Stated goal:
Express the records as a Markdown table with the columns Row and Record line, starting with the line that contains "click on fevereiro" and going on through the line that contains "at (1191, 931).". Include both of those lines, leave out blank lines, and include nothing outside that span.

··· Records supplied ···

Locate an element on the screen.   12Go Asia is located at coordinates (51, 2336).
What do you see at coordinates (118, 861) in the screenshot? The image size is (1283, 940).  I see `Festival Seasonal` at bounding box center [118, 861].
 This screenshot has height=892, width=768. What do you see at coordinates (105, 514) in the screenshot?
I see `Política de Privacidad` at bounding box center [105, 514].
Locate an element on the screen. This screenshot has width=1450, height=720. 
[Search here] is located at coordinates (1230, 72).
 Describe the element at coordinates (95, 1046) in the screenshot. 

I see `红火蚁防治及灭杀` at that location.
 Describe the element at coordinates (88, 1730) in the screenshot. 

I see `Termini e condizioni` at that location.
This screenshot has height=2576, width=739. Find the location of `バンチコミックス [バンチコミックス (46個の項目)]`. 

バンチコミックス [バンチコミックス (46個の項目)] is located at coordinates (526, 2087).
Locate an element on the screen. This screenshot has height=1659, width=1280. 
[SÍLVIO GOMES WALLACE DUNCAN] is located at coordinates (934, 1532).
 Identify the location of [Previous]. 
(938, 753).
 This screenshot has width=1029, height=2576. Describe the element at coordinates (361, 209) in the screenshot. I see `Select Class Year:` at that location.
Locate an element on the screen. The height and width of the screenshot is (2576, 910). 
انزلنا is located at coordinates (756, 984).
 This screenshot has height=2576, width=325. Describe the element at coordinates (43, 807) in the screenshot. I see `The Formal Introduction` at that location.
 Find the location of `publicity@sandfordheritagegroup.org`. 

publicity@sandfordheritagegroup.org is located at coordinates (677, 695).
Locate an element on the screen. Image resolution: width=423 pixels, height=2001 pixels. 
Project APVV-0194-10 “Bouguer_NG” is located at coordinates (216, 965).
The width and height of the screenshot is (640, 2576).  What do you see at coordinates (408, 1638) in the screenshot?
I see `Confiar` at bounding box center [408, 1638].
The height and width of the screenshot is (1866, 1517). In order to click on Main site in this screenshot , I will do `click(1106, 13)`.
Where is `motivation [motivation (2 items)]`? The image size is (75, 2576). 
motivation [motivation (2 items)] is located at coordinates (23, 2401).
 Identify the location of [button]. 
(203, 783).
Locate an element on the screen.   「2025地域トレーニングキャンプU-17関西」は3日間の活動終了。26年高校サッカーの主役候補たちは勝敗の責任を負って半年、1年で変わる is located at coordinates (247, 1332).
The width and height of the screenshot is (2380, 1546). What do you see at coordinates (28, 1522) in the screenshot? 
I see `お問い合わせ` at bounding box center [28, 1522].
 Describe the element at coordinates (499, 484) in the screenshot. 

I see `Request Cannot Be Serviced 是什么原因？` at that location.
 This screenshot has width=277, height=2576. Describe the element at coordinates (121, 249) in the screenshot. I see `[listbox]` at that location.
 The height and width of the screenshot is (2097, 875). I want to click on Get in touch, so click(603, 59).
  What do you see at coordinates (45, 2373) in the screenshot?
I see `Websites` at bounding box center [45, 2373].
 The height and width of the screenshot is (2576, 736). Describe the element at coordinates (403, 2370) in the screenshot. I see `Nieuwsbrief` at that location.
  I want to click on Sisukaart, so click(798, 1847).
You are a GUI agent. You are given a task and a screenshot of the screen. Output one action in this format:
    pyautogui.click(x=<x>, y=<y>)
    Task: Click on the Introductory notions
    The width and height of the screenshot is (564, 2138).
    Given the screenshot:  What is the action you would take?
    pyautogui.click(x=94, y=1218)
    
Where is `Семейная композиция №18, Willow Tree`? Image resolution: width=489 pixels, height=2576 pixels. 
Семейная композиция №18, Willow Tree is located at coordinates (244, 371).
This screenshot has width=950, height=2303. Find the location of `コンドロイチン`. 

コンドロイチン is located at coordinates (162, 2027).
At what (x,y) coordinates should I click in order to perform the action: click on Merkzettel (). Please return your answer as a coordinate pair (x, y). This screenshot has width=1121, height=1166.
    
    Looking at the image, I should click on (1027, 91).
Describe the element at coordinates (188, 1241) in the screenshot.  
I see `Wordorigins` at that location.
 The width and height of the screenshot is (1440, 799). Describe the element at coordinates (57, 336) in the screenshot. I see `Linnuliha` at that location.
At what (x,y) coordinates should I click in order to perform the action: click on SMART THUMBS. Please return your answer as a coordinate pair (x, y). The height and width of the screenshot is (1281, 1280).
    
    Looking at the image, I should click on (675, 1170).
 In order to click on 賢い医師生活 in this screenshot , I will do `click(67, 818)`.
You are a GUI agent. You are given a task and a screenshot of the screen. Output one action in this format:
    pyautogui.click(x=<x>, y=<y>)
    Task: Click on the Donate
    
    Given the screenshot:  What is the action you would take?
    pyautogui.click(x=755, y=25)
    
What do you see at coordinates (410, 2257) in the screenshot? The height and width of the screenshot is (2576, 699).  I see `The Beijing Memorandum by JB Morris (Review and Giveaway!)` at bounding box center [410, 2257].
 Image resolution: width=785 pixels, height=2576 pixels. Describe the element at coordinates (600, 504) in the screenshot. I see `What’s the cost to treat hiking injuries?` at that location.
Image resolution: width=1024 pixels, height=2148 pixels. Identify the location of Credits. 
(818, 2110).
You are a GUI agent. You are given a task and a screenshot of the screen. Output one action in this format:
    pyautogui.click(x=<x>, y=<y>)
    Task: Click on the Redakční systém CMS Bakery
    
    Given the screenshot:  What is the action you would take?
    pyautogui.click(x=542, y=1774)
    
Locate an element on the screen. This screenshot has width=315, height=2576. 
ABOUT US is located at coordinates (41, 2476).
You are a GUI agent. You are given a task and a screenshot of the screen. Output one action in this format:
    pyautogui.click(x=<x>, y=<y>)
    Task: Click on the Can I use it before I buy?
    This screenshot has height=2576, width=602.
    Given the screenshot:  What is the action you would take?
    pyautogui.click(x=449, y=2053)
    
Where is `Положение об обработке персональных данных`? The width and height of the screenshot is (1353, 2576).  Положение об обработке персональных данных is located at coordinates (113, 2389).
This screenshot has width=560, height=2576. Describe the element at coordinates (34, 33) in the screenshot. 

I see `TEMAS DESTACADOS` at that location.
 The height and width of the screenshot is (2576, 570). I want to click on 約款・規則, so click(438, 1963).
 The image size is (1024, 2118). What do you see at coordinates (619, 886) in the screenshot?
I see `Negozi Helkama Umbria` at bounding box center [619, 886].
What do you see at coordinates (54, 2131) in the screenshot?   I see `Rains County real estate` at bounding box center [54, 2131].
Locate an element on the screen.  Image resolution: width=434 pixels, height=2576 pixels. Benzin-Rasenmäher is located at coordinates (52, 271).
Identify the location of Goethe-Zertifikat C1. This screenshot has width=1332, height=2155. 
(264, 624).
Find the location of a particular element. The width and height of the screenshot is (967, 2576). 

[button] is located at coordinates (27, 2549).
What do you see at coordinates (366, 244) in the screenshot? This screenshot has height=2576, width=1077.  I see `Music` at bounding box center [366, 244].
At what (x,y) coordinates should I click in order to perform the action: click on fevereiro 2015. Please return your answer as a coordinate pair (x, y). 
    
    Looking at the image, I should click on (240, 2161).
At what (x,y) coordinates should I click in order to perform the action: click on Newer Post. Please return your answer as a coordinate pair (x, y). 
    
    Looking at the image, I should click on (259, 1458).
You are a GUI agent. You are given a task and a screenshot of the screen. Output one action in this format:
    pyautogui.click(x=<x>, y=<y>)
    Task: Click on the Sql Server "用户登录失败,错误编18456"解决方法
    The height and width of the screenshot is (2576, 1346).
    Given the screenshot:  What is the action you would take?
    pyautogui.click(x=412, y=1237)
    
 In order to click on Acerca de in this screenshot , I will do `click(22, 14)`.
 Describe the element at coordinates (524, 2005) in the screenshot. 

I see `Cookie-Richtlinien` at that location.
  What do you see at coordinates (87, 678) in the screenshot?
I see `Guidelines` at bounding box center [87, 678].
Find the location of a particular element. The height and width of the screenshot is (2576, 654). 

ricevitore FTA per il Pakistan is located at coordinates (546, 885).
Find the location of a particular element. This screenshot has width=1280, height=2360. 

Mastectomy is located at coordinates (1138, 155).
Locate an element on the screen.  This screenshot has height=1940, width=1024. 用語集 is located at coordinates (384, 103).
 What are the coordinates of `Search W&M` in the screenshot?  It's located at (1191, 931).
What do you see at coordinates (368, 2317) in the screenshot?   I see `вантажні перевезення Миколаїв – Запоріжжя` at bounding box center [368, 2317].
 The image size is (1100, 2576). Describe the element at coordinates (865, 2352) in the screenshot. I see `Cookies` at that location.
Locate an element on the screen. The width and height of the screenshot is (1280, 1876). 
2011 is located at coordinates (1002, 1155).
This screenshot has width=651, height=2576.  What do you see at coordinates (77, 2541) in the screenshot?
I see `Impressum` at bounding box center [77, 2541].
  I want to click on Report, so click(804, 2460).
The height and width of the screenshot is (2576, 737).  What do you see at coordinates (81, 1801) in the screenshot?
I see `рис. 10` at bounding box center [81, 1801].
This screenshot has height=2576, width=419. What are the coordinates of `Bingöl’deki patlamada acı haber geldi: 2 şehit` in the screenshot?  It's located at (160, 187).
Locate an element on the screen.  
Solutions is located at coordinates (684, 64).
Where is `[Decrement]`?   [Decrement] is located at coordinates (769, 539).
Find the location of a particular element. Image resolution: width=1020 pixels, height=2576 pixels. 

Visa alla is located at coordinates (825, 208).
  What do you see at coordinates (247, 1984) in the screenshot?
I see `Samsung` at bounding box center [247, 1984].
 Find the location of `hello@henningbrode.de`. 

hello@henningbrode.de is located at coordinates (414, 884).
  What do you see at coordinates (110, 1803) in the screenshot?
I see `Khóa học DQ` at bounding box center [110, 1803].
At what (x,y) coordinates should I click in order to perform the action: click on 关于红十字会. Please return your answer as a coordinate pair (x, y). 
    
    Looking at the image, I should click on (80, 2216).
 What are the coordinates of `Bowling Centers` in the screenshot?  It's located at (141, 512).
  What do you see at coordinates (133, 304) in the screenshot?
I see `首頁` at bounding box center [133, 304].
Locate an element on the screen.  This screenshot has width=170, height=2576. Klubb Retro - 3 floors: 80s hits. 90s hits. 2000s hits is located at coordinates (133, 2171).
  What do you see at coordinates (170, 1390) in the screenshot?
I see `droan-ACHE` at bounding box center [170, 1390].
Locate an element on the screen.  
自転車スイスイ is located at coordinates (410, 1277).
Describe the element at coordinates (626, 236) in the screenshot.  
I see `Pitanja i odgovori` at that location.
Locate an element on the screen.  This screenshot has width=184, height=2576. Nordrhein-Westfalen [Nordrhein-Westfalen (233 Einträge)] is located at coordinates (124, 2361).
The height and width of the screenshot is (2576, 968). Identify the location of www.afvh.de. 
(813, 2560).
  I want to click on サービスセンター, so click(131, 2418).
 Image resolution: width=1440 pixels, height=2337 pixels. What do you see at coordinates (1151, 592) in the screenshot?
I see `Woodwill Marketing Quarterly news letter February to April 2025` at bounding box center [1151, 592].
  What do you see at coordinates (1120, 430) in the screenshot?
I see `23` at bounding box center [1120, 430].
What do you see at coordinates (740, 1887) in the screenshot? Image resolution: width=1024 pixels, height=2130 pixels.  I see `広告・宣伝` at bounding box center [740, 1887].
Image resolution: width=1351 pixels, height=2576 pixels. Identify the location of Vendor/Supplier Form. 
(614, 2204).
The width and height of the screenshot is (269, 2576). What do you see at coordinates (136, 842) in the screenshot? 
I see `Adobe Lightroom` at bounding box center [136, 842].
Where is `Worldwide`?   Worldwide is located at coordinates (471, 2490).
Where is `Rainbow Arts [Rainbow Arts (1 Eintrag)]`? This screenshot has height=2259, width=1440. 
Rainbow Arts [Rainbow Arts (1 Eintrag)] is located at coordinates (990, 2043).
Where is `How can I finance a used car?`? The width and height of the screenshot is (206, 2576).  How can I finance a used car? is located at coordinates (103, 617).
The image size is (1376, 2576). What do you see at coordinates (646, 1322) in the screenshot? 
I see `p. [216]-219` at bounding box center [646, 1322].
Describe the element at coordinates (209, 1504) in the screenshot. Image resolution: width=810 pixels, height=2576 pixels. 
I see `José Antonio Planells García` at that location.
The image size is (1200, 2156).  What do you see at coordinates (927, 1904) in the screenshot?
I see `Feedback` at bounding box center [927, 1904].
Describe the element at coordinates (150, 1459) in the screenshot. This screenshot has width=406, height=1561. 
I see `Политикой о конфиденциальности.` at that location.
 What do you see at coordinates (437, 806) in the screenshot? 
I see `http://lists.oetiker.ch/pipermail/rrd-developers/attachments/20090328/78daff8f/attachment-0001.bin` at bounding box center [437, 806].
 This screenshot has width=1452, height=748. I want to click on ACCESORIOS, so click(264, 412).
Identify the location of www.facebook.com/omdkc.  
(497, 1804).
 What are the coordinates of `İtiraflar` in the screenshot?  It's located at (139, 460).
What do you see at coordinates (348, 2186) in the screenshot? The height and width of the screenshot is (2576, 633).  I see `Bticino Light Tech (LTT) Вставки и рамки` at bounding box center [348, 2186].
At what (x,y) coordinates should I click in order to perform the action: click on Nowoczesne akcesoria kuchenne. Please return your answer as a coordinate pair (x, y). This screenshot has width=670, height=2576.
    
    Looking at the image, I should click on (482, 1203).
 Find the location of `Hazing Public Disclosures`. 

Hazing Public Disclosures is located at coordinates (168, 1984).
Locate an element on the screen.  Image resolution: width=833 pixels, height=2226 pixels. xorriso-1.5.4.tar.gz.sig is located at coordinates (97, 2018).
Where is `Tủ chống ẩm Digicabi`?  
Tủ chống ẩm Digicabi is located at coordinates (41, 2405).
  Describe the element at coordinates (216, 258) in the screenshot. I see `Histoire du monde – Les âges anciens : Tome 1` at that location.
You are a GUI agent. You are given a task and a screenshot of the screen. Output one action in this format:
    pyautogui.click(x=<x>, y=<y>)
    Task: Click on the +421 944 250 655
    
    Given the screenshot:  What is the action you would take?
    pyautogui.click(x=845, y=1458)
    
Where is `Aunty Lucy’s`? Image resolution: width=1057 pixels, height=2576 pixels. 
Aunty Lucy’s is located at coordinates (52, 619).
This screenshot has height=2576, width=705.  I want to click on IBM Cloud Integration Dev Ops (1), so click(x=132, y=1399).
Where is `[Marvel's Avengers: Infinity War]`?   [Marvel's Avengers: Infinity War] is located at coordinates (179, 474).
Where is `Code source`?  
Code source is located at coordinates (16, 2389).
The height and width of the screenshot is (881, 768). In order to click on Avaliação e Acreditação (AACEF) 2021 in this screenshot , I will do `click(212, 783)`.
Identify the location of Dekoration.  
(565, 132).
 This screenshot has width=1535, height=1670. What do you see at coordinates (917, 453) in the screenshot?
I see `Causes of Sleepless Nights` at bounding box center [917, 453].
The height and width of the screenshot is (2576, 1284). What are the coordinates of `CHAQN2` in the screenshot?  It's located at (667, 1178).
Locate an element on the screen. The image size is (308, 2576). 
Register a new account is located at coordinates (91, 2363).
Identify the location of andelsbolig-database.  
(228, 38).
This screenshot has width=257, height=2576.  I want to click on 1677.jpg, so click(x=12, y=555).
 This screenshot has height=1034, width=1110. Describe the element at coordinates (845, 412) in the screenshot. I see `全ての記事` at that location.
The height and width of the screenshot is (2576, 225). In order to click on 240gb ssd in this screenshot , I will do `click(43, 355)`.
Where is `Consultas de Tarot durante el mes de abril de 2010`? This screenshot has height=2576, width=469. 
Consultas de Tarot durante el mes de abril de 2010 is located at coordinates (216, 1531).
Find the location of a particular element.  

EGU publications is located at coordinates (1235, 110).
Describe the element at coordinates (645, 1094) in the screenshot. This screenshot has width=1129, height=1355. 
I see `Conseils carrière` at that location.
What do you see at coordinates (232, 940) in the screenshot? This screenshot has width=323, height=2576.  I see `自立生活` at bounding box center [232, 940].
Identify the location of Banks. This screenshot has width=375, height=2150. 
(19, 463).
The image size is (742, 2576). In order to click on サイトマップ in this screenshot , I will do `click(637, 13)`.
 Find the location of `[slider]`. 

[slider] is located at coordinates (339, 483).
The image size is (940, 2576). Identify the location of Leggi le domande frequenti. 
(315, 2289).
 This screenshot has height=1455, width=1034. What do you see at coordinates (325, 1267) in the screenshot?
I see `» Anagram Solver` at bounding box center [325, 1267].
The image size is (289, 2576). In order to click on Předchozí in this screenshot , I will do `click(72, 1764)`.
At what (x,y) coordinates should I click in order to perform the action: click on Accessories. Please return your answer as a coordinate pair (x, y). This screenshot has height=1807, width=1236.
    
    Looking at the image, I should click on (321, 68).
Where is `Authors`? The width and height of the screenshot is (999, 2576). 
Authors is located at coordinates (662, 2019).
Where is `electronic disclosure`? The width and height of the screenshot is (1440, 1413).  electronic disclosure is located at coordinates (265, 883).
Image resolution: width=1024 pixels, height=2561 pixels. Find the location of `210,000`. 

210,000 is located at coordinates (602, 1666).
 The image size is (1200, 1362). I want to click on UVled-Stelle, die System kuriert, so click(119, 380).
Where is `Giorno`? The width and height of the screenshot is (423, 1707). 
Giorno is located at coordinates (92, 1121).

···

Task solution:
| Row | Record line |
|---|---|
| 1 | At what (x,y) coordinates should I click in order to perform the action: click on fevereiro 2015. Please return your answer as a coordinate pair (x, y).  |
| 2 |     Looking at the image, I should click on (240, 2161). |
| 3 | At what (x,y) coordinates should I click in order to perform the action: click on Newer Post. Please return your answer as a coordinate pair (x, y).  |
| 4 |     Looking at the image, I should click on (259, 1458). |
| 5 | You are a GUI agent. You are given a task and a screenshot of the screen. Output one action in this format: |
| 6 |     pyautogui.click(x=<x>, y=<y>) |
| 7 |     Task: Click on the Sql Server "用户登录失败,错误编18456"解决方法 |
| 8 |     The height and width of the screenshot is (2576, 1346). |
| 9 |     Given the screenshot:  What is the action you would take? |
| 10 |     pyautogui.click(x=412, y=1237) |
| 11 |  In order to click on Acerca de in this screenshot , I will do `click(22, 14)`. |
| 12 |  Describe the element at coordinates (524, 2005) in the screenshot.  |
| 13 | I see `Cookie-Richtlinien` at that location. |
| 14 |   What do you see at coordinates (87, 678) in the screenshot? |
| 15 | I see `Guidelines` at bounding box center [87, 678]. |
| 16 | Find the location of a particular element. The height and width of the screenshot is (2576, 654).  |
| 17 | ricevitore FTA per il Pakistan is located at coordinates (546, 885). |
| 18 | Find the location of a particular element. This screenshot has width=1280, height=2360.  |
| 19 | Mastectomy is located at coordinates (1138, 155). |
| 20 | Locate an element on the screen.  This screenshot has height=1940, width=1024. 用語集 is located at coordinates (384, 103). |
| 21 |  What are the coordinates of `Search W&M` in the screenshot?  It's located at (1191, 931). |